The concept of IoT originated in the Auto-ID Lab at MIT in 1999 and was based on RFID, but has been expanded since to include sensor devices that enable machine to machine communication and autonomous event-driven decision making. Sensors are appearing in traffic signals, factories, distributors, homes and even the weather. A while back I reported on XML in Your Weather. While I was primarily focusing on the METAR coding scheme to send weather data around the World, the "Weatherman" told me a lot about Big Data and things like "smart" rain gauges.
Not like they sprung these sensors on us overnight. They have been hinting" for a while. Even the movies picked up on them. The 2002 movie 'Minority Report' shows a person receiving sensor-based individualized advertising messaging as he walked through a store. Director Steven Spielberg consulted numerous scientists in an attempt to present a more plausible future world than that seen in other science fiction films, and some of the technology designs in the film have become true.
Internet of Things can connect millions of devices via a network, like vending machines, heart monitors, trucks, appliances and buildings — nearly anything with sensors. They report device-specific information back to other devices or applications that analyze the event and take further action. For example, a vending machine low inventory level will create a refill order-to-delivery event.
The amount of data that could be accumulated is HUGE! Businesses must put into place the infrastructure to handle this data and the analytic tools to do something constructive with it.
Let's stick with the vending machine idea. It presents loads of opportunities for the distributor if they think of EVERYTHING. Or it could become a nightmare if they don't.

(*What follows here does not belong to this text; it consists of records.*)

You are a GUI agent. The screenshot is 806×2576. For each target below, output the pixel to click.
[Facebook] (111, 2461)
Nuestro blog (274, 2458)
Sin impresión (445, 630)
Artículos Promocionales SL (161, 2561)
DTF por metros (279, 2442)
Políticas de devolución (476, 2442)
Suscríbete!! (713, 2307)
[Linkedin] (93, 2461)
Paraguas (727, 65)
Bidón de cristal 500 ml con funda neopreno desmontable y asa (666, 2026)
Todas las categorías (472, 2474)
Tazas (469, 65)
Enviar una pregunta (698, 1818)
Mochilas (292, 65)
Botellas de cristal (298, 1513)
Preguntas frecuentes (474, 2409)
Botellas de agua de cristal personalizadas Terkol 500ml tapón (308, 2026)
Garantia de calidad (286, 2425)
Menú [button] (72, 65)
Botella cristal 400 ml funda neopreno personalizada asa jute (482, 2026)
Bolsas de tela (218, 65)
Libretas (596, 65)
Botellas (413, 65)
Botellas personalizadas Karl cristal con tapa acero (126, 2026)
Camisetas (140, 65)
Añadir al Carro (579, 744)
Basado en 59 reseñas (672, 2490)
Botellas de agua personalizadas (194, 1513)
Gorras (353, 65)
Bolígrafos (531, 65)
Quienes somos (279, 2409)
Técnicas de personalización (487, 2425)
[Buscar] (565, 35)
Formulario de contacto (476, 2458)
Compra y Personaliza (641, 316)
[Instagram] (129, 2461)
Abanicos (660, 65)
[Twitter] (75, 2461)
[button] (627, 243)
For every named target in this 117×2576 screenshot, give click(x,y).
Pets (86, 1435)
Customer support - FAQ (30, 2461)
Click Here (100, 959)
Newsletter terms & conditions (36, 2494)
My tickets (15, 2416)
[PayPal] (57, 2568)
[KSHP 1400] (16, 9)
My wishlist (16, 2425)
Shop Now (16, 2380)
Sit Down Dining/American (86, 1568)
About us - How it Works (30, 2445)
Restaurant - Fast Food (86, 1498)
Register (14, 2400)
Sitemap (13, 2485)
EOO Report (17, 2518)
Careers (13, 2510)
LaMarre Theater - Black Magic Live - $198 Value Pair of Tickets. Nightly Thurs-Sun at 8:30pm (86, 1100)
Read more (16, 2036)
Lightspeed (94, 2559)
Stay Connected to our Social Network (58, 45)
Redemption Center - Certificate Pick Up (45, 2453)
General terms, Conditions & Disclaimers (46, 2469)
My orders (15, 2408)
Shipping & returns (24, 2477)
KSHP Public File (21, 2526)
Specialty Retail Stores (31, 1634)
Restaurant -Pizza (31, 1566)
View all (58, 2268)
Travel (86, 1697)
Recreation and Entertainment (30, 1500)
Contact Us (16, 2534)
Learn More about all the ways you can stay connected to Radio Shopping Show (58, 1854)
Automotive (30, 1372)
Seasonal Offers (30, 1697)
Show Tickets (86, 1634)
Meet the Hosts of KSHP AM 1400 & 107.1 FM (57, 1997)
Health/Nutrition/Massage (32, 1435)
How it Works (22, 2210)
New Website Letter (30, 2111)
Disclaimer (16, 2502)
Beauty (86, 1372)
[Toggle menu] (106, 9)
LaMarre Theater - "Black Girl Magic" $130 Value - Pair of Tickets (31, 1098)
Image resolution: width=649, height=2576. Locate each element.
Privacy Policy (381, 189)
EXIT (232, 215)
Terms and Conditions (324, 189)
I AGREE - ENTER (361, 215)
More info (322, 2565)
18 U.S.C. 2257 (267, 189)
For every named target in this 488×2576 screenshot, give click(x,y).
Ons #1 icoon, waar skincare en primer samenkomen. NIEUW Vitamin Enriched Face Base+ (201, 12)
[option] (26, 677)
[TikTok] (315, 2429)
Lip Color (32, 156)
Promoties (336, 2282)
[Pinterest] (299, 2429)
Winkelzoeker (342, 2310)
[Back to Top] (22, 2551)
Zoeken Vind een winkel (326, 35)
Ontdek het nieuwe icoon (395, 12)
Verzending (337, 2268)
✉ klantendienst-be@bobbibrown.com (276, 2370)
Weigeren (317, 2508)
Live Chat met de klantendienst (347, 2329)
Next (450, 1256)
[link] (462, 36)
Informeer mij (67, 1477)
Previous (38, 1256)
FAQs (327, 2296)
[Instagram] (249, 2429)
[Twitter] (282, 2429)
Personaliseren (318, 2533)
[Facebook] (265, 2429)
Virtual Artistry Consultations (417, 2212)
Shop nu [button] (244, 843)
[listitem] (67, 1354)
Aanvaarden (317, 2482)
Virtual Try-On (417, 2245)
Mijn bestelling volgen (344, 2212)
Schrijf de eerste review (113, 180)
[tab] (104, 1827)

McKinsey set up six, what I like to call "buckets", where this data will join with other data and optimize the business of vending machines. Below is my take on how I would fill the buckets
(1) Information and analysis: Tracking Behavior: Let's start out with what candy brands are bought, what time and which machine.
(2) Information and analysis: Enhanced situational awareness: If a machine is in an office, and it rains at noon, how much does consumption spike up?
(3) Information and analysis: Sensor-driven decision analytics: If I am going to service a specific machine because some products are getting low, why not check the other brands too? Automatically calculate the tradeoff between inventory dollars and fulfillment dollars.
(4) Automation and control: Process automation: "Conversations" between the machines and the warehouse will initiate a loading plan for each machine and plan the route from machine to machine. Then we just show the driver his route and what he loads UNTIL they start using robots, then you will have a depreciation schedule on the robot (but no wages, pensions and health care to pay!)
(5) Automation and control: Optimized resource consumption: Fill your machines with the optimum amount of product and lower your investment in inventory. Replace slow-moving items.
(6) Automation and control: Complex autonomous systems: I would call this the scheduling system that causes each machine to be filled in the most efficient manner. Your delivery truck will not be running hither and yon filling random orders. That would be the "nightmare" I alluded to.